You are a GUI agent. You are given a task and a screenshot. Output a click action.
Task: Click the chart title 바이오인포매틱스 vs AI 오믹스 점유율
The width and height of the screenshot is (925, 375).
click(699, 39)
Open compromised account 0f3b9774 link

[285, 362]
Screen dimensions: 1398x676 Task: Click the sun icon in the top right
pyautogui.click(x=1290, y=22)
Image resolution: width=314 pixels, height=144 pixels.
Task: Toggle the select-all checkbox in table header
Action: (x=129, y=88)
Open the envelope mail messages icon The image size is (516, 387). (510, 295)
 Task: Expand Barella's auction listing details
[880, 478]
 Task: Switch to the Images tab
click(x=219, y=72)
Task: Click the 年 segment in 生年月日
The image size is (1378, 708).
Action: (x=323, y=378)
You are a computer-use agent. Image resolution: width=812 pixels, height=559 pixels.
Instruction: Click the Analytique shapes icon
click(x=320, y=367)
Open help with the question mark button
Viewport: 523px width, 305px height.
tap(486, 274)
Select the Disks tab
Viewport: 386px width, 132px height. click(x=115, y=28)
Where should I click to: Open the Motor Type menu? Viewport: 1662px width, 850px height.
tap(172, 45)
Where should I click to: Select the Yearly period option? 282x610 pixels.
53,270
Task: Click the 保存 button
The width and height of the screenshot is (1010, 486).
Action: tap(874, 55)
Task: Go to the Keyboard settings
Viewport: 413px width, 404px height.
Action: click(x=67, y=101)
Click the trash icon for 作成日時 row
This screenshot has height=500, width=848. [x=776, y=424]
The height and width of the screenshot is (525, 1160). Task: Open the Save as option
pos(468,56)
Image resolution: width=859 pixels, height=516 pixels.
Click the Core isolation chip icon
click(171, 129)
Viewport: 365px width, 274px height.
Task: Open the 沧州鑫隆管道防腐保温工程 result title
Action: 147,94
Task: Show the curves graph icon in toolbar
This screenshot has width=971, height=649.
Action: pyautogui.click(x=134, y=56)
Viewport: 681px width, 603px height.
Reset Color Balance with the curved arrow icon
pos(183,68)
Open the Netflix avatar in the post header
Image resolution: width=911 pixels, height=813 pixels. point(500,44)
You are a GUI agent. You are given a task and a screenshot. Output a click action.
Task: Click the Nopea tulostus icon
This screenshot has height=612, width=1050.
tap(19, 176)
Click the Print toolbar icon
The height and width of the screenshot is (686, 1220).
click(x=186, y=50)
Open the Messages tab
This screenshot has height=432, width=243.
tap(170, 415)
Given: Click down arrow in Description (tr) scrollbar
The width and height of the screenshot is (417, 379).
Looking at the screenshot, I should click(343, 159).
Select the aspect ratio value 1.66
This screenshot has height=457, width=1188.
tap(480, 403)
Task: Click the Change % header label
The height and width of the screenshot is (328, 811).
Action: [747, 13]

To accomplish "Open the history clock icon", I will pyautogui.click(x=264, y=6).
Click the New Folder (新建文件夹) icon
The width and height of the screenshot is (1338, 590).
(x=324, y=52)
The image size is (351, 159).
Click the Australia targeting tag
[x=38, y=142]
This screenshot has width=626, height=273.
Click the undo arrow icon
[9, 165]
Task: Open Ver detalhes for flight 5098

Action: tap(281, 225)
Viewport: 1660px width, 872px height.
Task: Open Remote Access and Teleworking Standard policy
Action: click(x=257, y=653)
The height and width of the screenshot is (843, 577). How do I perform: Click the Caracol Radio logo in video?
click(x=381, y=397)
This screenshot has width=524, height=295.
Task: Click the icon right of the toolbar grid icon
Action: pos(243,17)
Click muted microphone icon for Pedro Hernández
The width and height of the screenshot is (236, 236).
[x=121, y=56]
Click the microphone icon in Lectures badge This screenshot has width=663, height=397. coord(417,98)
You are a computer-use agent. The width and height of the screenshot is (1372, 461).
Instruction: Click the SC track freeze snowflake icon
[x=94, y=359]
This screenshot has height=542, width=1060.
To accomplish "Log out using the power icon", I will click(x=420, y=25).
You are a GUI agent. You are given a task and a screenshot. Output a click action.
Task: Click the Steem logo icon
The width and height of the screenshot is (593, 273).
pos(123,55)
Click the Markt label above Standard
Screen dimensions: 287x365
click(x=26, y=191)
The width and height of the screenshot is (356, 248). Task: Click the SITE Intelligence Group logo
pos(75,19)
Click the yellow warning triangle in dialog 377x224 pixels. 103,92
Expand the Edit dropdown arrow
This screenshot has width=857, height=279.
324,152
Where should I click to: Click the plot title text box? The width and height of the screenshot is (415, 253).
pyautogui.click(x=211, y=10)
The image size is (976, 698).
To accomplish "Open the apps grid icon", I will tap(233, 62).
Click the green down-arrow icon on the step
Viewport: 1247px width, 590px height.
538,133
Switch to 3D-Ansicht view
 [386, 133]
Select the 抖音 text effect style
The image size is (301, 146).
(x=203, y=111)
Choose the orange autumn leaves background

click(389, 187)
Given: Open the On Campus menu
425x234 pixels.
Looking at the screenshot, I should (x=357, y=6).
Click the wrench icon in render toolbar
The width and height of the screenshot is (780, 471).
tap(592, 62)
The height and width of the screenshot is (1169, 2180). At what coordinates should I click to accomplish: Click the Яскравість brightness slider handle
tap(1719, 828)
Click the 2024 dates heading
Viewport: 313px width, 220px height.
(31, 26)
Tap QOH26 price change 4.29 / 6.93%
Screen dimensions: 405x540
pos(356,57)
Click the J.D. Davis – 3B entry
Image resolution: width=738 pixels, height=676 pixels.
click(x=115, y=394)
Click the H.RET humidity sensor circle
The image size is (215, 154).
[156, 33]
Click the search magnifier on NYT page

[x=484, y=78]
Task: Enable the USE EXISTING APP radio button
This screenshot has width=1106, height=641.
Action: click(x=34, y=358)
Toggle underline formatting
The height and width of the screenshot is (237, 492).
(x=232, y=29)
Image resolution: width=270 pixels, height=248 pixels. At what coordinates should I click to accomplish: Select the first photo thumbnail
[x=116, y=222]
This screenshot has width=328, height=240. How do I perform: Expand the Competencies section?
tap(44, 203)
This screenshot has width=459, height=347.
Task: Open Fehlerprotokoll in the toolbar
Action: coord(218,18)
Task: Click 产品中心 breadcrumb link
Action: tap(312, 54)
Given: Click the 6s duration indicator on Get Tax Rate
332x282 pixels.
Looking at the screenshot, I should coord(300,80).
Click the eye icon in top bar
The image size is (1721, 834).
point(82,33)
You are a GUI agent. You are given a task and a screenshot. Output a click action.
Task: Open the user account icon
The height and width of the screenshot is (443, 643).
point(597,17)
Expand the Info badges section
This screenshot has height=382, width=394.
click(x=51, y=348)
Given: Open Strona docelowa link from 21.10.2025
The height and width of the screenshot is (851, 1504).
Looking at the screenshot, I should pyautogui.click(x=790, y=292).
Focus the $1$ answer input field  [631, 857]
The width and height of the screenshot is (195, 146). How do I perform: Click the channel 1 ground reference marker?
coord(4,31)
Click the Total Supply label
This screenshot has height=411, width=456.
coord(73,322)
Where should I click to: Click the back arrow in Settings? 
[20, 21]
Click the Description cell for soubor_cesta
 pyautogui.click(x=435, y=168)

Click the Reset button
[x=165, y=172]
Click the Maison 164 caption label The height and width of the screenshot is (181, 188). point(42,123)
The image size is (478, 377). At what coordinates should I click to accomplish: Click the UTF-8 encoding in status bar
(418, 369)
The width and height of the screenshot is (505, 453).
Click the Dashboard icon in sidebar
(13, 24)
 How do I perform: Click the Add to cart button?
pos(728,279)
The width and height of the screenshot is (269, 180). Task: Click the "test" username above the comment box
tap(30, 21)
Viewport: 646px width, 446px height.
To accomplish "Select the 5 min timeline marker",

> [What you need to do]
Convert every line of the entries above into a JSON list of strings, one string per line, and leave out the blank lines.

> [Reply]
[
  "You are a GUI agent. You are given a task and a screenshot. Output a click action.",
  "Task: Click the chart title 바이오인포매틱스 vs AI 오믹스 점유율",
  "The width and height of the screenshot is (925, 375).",
  "click(699, 39)",
  "Open compromised account 0f3b9774 link",
  "[285, 362]",
  "Screen dimensions: 1398x676 Task: Click the sun icon in the top right",
  "pyautogui.click(x=1290, y=22)",
  "Image resolution: width=314 pixels, height=144 pixels.",
  "Task: Toggle the select-all checkbox in table header",
  "Action: (x=129, y=88)",
  "Open the envelope mail messages icon The image size is (516, 387). (510, 295)",
  " Task: Expand Barella's auction listing details",
  "[880, 478]",
  " Task: Switch to the Images tab",
  "click(x=219, y=72)",
  "Task: Click the 年 segment in 生年月日",
  "The image size is (1378, 708).",
  "Action: (x=323, y=378)",
  "You are a computer-use agent. Image resolution: width=812 pixels, height=559 pixels.",
  "Instruction: Click the Analytique shapes icon",
  "click(x=320, y=367)",
  "Open help with the question mark button",
  "Viewport: 523px width, 305px height.",
  "tap(486, 274)",
  "Select the Disks tab",
  "Viewport: 386px width, 132px height. click(x=115, y=28)",
  "Where should I click to: Open the Motor Type menu? Viewport: 1662px width, 850px height.",
  "tap(172, 45)",
  "Where should I click to: Select the Yearly period option? 282x610 pixels.",
  "53,270",
  "Task: Click the 保存 button",
  "The width and height of the screenshot is (1010, 486).",
  "Action: tap(874, 55)",
  "Task: Go to the Keyboard settings",
  "Viewport: 413px width, 404px height.",
  "Action: click(x=67, y=101)",
  "Click the trash icon for 作成日時 row",
  "This screenshot has height=500, width=848. [x=776, y=424]",
  "The height and width of the screenshot is (525, 1160). Task: Open the Save as option",
  "pos(468,56)",
  "Image resolution: width=859 pixels, height=516 pixels.",
  "Click the Core isolation chip icon",
  "click(171, 129)",
  "Viewport: 365px width, 274px height.",
  "Task: Open the 沧州鑫隆管道防腐保温工程 result title",
  "Action: 147,94",
  "Task: Show the curves graph icon in toolbar",
  "This screenshot has width=971, height=649.",
  "Action: pyautogui.click(x=134, y=56)",
  "Viewport: 681px width, 603px height.",
  "Reset Color Balance with the curved arrow icon",
  "pos(183,68)",
  "Open the Netflix avatar in the post header",
  "Image resolution: width=911 pixels, height=813 pixels. point(500,44)",
  "You are a GUI agent. You are given a task and a screenshot. Output a click action.",
  "Task: Click the Nopea tulostus icon",
  "This screenshot has height=612, width=1050.",
  "tap(19, 176)",
  "Click the Print toolbar icon",
  "The height and width of the screenshot is (686, 1220).",
  "click(x=186, y=50)",
  "Open the Messages tab",
  "This screenshot has height=432, width=243.",
  "tap(170, 415)",
  "Given: Click down arrow in Description (tr) scrollbar",
  "The width and height of the screenshot is (417, 379).",
  "Looking at the screenshot, I should click(343, 159).",
  "Select the aspect ratio value 1.66",
  "This screenshot has height=457, width=1188.",
  "tap(480, 403)",
  "Task: Click the Change % header label",
  "The height and width of the screenshot is (328, 811).",
  "Action: [747, 13]",
  "To accomplish \"Open the history clock icon\", I will pyautogui.click(x=264, y=6).",
  "Click the New Folder (新建文件夹) icon",
  "The width and height of the screenshot is (1338, 590).",
  "(x=324, y=52)",
  "The image size is (351, 159).",
  "Click the Australia targeting tag",
  "[x=38, y=142]",
  "This screenshot has width=626, height=273.",
  "Click the undo arrow icon",
  "[9, 165]",
  "Task: Open Ver detalhes for flight 5098",
  "Action: tap(281, 225)",
  "Viewport: 1660px width, 872px height.",
  "Task: Open Remote Access and Teleworking Standard policy",
  "Action: click(x=257, y=653)",
  "The height and width of the screenshot is (843, 577). How do I perform: Click the Caracol Radio logo in video?",
  "click(x=381, y=397)",
  "This screenshot has width=524, height=295.",
  "Task: Click the icon right of the toolbar grid icon",
  "Action: pos(243,17)",
  "Click muted microphone icon for Pedro Hernández",
  "The width and height of the screenshot is (236, 236).",
  "[x=121, y=56]",
  "Click the microphone icon in Lectures badge This screenshot has width=663, height=397. coord(417,98)",
  "You are a computer-use agent. The width and height of the screenshot is (1372, 461).",
  "Instruction: Click the SC track freeze snowflake icon",
  "[x=94, y=359]",
  "This screenshot has height=542, width=1060.",
  "To accomplish \"Log out using the power icon\", I will click(x=420, y=25).",
  "You are a GUI agent. You are given a task and a screenshot. Output a click action.",
  "Task: Click the Steem logo icon",
  "The width and height of the screenshot is (593, 273).",
  "pos(123,55)",
  "Click the Markt label above Standard",
  "Screen dimensions: 287x365",
  "click(x=26, y=191)",
  "The width and height of the screenshot is (356, 248). Task: Click the SITE Intelligence Group logo",
  "pos(75,19)",
  "Click the yellow warning triangle in dialog 377x224 pixels. 103,92",
  "Expand the Edit dropdown arrow",
  "This screenshot has width=857, height=279.",
  "324,152",
  "Where should I click to: Click the plot title text box? The width and height of the screenshot is (415, 253).",
  "pyautogui.click(x=211, y=10)",
  "The image size is (976, 698).",
  "To accomplish \"Open the apps grid icon\", I will tap(233, 62).",
  "Click the green down-arrow icon on the step",
  "Viewport: 1247px width, 590px height.",
  "538,133",
  "Switch to 3D-Ansicht view",
  " [386, 133]",
  "Select the 抖音 text effect style",
  "The image size is (301, 146).",
  "(x=203, y=111)",
  "Choose the orange autumn leaves background",
  "click(389, 187)",
  "Given: Open the On Campus menu",
  "425x234 pixels.",
  "Looking at the screenshot, I should (x=357, y=6).",
  "Click the wrench icon in render toolbar",
  "The width and height of the screenshot is (780, 471).",
  "tap(592, 62)",
  "The height and width of the screenshot is (1169, 2180). At what coordinates should I click to accomplish: Click the Яскравість brightness slider handle",
  "tap(1719, 828)",
  "Click the 2024 dates heading",
  "Viewport: 313px width, 220px height.",
  "(31, 26)",
  "Tap QOH26 price change 4.29 / 6.93%",
  "Screen dimensions: 405x540",
  "pos(356,57)",
  "Click the J.D. Davis – 3B entry",
  "Image resolution: width=738 pixels, height=676 pixels.",
  "click(x=115, y=394)",
  "Click the H.RET humidity sensor circle",
  "The image size is (215, 154).",
  "[156, 33]",
  "Click the search magnifier on NYT page",
  "[x=484, y=78]",
  "Task: Enable the USE EXISTING APP radio button",
  "This screenshot has width=1106, height=641.",
  "Action: click(x=34, y=358)",
  "Toggle underline formatting",
  "The height and width of the screenshot is (237, 492).",
  "(x=232, y=29)",
  "Image resolution: width=270 pixels, height=248 pixels. At what coordinates should I click to accomplish: Select the first photo thumbnail",
  "[x=116, y=222]",
  "This screenshot has width=328, height=240. How do I perform: Expand the Competencies section?",
  "tap(44, 203)",
  "This screenshot has width=459, height=347.",
  "Task: Open Fehlerprotokoll in the toolbar",
  "Action: coord(218,18)",
  "Task: Click 产品中心 breadcrumb link",
  "Action: tap(312, 54)",
  "Given: Click the 6s duration indicator on Get Tax Rate",
  "332x282 pixels.",
  "Looking at the screenshot, I should coord(300,80).",
  "Click the eye icon in top bar",
  "The image size is (1721, 834).",
  "point(82,33)",
  "You are a GUI agent. You are given a task and a screenshot. Output a click action.",
  "Task: Open the user account icon",
  "The height and width of the screenshot is (443, 643).",
  "point(597,17)",
  "Expand the Info badges section",
  "This screenshot has height=382, width=394.",
  "click(x=51, y=348)",
  "Given: Open Strona docelowa link from 21.10.2025",
  "The height and width of the screenshot is (851, 1504).",
  "Looking at the screenshot, I should pyautogui.click(x=790, y=292).",
  "Focus the $1$ answer input field  [631, 857]",
  "The width and height of the screenshot is (195, 146). How do I perform: Click the channel 1 ground reference marker?",
  "coord(4,31)",
  "Click the Total Supply label",
  "This screenshot has height=411, width=456.",
  "coord(73,322)",
  "Where should I click to: Click the back arrow in Settings? ",
  "[20, 21]",
  "Click the Description cell for soubor_cesta",
  " pyautogui.click(x=435, y=168)",
  "Click the Reset button",
  "[x=165, y=172]",
  "Click the Maison 164 caption label The height and width of the screenshot is (181, 188). point(42,123)",
  "The image size is (478, 377). At what coordinates should I click to accomplish: Click the UTF-8 encoding in status bar",
  "(418, 369)",
  "The width and height of the screenshot is (505, 453).",
  "Click the Dashboard icon in sidebar",
  "(13, 24)",
  " How do I perform: Click the Add to cart button?",
  "pos(728,279)",
  "The width and height of the screenshot is (269, 180). Task: Click the \"test\" username above the comment box",
  "tap(30, 21)",
  "Viewport: 646px width, 446px height.",
  "To accomplish \"Select the 5 min timeline marker\","
]